==== Data provided ====

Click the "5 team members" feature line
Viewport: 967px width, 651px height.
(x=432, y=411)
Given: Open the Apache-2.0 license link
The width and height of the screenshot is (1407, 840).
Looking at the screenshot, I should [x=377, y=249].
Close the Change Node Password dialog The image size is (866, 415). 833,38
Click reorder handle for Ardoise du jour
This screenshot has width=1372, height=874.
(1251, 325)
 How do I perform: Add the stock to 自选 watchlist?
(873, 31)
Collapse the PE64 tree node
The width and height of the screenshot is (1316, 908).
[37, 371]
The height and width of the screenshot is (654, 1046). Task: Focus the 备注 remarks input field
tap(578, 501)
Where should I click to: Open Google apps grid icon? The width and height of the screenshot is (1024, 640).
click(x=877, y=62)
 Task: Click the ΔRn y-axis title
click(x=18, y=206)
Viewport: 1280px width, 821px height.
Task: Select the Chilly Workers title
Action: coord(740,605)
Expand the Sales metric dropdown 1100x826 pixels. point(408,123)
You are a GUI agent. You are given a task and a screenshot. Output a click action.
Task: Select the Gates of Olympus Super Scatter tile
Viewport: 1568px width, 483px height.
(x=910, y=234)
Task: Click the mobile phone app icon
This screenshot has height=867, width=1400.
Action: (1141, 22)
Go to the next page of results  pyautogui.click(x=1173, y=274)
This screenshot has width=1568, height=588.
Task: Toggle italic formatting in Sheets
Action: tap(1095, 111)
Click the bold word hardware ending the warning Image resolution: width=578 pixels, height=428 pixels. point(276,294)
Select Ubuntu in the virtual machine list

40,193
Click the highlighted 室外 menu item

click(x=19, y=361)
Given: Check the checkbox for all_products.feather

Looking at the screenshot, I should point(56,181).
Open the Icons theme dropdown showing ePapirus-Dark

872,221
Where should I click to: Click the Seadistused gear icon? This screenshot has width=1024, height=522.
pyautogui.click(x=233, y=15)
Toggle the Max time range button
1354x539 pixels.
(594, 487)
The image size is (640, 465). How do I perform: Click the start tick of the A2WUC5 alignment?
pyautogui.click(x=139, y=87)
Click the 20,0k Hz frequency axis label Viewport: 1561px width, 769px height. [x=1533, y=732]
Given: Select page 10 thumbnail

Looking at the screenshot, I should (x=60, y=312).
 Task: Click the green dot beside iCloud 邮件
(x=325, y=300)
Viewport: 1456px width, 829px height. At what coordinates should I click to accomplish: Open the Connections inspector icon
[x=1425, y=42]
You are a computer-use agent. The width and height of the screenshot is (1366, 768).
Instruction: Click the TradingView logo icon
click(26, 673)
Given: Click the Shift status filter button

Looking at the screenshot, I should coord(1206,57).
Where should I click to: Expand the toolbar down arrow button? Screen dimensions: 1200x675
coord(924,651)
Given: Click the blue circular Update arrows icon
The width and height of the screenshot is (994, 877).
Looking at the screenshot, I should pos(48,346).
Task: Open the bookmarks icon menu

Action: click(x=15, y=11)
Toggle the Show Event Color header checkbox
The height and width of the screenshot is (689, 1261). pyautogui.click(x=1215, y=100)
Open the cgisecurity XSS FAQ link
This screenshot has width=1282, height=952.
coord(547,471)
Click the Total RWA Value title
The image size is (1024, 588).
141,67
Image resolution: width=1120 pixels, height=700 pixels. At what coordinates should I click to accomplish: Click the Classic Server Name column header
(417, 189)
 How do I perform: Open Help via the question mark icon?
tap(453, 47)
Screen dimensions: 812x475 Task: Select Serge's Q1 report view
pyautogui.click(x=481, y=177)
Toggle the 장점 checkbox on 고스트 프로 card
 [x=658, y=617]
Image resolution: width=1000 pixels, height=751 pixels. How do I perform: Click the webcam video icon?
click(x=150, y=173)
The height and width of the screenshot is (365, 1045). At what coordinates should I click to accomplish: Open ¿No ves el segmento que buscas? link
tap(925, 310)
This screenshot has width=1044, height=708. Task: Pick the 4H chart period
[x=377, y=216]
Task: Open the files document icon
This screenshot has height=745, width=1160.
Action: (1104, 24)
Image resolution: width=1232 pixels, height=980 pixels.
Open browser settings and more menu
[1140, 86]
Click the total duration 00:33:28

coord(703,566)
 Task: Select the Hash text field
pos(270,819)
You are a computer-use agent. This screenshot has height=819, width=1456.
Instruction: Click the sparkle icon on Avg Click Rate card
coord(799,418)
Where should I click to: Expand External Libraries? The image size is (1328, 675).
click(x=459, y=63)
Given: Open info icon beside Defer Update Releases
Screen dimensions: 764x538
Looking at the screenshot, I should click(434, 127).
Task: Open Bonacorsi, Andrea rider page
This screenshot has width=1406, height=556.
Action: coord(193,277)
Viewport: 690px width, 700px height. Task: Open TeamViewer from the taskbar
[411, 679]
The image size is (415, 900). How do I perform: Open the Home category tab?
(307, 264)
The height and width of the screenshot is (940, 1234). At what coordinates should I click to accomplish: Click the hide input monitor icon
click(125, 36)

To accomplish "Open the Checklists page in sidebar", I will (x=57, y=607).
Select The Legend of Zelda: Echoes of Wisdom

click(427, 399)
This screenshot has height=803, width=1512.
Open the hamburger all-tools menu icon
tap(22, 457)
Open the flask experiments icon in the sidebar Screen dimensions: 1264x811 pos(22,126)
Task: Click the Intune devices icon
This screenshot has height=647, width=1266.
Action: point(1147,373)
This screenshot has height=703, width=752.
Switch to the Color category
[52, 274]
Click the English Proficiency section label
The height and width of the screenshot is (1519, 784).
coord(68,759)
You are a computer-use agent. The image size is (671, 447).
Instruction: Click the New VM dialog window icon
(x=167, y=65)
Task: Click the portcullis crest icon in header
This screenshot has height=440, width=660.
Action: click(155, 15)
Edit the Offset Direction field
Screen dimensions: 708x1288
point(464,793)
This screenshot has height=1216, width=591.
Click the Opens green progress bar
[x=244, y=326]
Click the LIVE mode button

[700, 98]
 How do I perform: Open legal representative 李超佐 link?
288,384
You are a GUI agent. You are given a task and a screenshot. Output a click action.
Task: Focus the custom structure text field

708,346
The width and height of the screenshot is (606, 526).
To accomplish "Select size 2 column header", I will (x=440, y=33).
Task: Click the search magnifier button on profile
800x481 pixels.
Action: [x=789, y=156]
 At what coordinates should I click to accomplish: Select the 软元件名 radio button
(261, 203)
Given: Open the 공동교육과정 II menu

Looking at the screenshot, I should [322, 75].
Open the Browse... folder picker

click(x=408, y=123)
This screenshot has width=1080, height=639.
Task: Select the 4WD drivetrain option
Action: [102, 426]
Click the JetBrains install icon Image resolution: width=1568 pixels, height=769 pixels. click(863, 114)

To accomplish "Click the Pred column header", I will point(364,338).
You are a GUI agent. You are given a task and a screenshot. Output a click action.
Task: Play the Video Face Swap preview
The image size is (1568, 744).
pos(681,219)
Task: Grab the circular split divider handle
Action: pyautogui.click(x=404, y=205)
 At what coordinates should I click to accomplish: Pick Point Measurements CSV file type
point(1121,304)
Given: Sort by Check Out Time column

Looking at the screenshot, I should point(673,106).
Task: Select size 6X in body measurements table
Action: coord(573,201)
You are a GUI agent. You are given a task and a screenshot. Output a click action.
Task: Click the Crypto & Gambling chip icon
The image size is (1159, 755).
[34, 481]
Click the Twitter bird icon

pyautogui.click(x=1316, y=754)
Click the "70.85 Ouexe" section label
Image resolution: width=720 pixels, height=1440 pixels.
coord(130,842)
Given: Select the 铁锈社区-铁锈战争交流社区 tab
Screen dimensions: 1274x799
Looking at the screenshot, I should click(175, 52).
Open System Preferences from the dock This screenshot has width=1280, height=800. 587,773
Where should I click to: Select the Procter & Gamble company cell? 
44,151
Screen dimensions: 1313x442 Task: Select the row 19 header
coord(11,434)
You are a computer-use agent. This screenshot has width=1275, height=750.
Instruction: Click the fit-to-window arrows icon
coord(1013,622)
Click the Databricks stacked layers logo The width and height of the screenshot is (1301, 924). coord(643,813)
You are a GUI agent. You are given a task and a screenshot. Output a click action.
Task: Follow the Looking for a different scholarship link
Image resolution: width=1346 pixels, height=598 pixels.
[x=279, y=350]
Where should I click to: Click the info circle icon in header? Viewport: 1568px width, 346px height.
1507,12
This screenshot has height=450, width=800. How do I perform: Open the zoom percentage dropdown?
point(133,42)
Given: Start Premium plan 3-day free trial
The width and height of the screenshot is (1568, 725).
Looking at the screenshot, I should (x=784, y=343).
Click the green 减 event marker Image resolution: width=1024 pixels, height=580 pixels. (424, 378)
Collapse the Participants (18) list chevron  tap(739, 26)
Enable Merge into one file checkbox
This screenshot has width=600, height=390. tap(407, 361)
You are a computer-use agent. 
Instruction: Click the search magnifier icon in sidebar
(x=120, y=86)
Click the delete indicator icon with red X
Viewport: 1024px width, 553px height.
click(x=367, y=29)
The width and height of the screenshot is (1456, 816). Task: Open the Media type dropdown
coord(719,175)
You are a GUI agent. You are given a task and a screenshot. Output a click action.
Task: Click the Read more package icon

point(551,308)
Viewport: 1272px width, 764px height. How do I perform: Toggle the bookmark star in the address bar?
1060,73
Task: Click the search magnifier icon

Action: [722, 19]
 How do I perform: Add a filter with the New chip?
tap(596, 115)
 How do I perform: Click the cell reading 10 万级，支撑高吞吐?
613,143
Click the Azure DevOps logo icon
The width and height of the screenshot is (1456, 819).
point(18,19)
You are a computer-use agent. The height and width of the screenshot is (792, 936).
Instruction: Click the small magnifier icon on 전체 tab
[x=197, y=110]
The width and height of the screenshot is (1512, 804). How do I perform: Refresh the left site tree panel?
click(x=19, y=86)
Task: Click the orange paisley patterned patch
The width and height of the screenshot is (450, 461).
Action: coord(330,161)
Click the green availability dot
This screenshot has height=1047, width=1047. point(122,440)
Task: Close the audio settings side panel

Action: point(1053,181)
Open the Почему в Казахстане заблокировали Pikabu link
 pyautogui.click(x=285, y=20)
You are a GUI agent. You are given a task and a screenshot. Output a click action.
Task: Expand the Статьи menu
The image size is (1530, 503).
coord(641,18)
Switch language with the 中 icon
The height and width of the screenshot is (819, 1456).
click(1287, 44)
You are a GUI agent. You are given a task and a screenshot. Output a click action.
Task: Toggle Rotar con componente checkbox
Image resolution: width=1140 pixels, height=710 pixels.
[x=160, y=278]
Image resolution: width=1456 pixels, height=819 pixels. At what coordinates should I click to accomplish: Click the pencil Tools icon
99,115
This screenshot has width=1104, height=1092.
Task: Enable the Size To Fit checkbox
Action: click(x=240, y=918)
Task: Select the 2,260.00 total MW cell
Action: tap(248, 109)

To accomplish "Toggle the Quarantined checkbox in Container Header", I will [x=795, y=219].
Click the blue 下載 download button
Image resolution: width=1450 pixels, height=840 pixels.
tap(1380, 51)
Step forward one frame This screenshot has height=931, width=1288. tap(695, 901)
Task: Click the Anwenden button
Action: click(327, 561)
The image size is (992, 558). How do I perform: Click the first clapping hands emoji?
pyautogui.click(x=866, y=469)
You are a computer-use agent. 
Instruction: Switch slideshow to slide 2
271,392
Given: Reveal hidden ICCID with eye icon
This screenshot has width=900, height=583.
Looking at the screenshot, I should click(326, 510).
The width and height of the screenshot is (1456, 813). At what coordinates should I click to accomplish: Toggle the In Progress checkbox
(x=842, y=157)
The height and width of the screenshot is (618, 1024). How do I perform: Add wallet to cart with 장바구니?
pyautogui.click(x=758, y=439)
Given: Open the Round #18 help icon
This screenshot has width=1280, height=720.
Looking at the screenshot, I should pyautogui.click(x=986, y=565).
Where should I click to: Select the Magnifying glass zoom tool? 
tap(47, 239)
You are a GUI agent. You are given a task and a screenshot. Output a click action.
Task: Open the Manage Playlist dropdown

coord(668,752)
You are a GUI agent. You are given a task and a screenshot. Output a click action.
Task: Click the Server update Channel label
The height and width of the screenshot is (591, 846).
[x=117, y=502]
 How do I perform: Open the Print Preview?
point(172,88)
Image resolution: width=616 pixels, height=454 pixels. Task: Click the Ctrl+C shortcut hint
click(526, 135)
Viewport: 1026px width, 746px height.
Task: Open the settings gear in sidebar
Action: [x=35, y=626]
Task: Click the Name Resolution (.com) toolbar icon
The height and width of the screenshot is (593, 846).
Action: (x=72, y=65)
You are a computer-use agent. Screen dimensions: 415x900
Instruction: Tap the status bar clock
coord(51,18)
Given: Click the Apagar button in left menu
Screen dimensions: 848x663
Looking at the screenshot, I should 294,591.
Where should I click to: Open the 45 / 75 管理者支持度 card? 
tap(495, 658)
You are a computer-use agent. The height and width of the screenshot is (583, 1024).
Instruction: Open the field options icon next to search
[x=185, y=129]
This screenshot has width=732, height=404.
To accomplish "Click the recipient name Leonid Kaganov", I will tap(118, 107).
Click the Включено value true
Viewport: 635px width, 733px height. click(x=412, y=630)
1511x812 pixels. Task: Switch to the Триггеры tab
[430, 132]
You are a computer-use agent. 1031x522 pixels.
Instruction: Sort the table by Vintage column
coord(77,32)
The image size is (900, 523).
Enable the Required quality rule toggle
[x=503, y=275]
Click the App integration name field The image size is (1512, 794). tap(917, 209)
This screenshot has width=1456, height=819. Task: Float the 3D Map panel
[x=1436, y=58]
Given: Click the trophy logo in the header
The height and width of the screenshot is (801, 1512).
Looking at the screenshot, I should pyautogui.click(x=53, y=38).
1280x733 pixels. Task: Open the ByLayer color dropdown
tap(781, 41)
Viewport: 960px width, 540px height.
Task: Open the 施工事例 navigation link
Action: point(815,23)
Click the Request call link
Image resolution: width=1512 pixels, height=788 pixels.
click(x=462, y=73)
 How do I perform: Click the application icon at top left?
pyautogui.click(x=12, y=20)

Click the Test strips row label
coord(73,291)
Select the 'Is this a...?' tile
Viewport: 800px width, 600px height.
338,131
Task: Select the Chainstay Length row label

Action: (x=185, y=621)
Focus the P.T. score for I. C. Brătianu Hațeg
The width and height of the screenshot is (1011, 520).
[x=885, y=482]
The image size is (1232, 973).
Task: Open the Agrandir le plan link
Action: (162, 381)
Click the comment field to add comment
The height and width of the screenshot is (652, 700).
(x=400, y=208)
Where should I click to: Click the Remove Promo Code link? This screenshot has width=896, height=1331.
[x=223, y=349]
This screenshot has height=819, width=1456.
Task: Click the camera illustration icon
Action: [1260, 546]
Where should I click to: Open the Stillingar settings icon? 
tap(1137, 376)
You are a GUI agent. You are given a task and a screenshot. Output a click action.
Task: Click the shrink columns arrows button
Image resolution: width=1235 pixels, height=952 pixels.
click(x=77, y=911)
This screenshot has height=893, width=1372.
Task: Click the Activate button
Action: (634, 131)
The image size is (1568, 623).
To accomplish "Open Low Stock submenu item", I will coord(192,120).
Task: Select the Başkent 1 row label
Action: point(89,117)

====

-- Task directions --
Rewrite the listing lines from the one with "Enable Merge into one file checkbox" through the one with "click(x=367, y=29)". Swap "magnifier" for "magnifying glass" and leave everything else the same.

-- Exercise result --
Enable Merge into one file checkbox
This screenshot has width=600, height=390. tap(407, 361)
You are a computer-use agent. 
Instruction: Click the search magnifying glass icon in sidebar
(x=120, y=86)
Click the delete indicator icon with red X
Viewport: 1024px width, 553px height.
click(x=367, y=29)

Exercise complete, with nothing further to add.